Authors: Chien-Sheng Wu, Steven Hoi, Richard Socher and Caiming Xiong.
EMNLP 2020. Paper: https://arxiv.org/abs/2004.06871
The underlying difference of linguistic patterns between general text and task-oriented dialogue makes existing pre-trained language models less useful in practice. In this work, we unify nine human-human and multi-turn task-oriented dialogue datasets for language modeling. To better model dialogue behavior during pre-training, we incorporate user and system tokens into the masked language modeling. We propose a contrastive objective function to simulate the response selection task. Our pre-trained task-oriented dialogue BERT (TOD-BERT) outperforms strong baselines like BERT on four downstream task-oriented dialogue applications, including intention recognition, dialogue state tracking, dialogue act prediction, and response selection. We also show that TOD-BERT has a stronger few-shot ability that can mitigate the data scarcity problem for task-oriented dialogue.
If you use any source codes, pretrained models or datasets included in this repo in your work, please cite the following paper. The bibtex is listed below:
@inproceedings{wu-etal-2020-tod, title = "{TOD}-{BERT}: Pre-trained Natural Language Understanding for Task-Oriented Dialogue", author = "Wu, Chien-Sheng and Hoi, Steven C.H. and Socher, Richard and Xiong, Caiming", booktitle = "Proceedings of the 2020 Conference on Empirical Methods in Natural Language Processing (EMNLP)", month = nov, year = "2020", address = "Online", publisher = "Association for Computational Linguistics", url = "https://www.aclweb.org/anthology/2020.emnlp-main.66", doi = "10.18653/v1/2020.emnlp-main.66", pages = "917--929" }
- (2020.10.01) More training and inference information added. Release TOD-DistilBERT.
- (2020.07.10) Loading model from Huggingface is now supported.
- (2020.04.26) Pre-trained models are available.
You can easily load the pre-trained model using huggingface Transformers library using the AutoModel function. Several pre-trained versions are supported:
- TODBERT/TOD-BERT-MLM-V1: TOD-BERT pre-trained only using the MLM objective
- TODBERT/TOD-BERT-JNT-V1: TOD-BERT pre-trained using both the MLM and RCL objectives
- TODBERT/TOD-DistilBERT-JNT-V1: TOD-DistilBERT pre-trained using both the MLM and RCL objectives
import torch
from transformers import *
tokenizer = AutoTokenizer.from_pretrained("TODBERT/TOD-BERT-JNT-V1")

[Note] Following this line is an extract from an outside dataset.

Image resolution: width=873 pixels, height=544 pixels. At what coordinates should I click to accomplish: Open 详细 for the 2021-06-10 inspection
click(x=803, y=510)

tod_bert = AutoModel.from_pretrained("TODBERT/TOD-BERT-JNT-V1")
You can also downloaded the pre-trained models from the following links:
model_name_or_path = <path_to_the_downloaded_tod-bert>
model_class, tokenizer_class, config_class = BertModel, BertTokenizer, BertConfig
tokenizer = tokenizer_class.from_pretrained(model_name_or_path)
tod_bert = model_class.from_pretrained(model_name_or_path)
Please refer to the following guide how to use our pre-trained ToD-BERT models. Our model is built on top of the PyTorch library and huggingface Transformers library. Let's do a very quick overview of the model architecture and code. Detailed examples for model architecture can be found in the paper.
# Encode text
input_text = "[CLS] [SYS] Hello, what can I help with you today? [USR] Find me a cheap restaurant nearby the north town."
input_tokens = tokenizer.tokenize(input_text)
story = torch.Tensor(tokenizer.convert_tokens_to_ids(input_tokens)).long()
if len(story.size()) == 1:
story = story.unsqueeze(0) # batch size dimension
if torch.cuda.is_available():
tod_bert = tod_bert.cuda()
story = story.cuda()
with torch.no_grad():
input_context = {"input_ids": story, "attention_mask": (story > 0).long()}
hiddens = tod_bert(**input_context)[0]
If you would like to train the model yourself, you can download those datasets yourself from each of their original papers or sources. You can also direct download a zip file here.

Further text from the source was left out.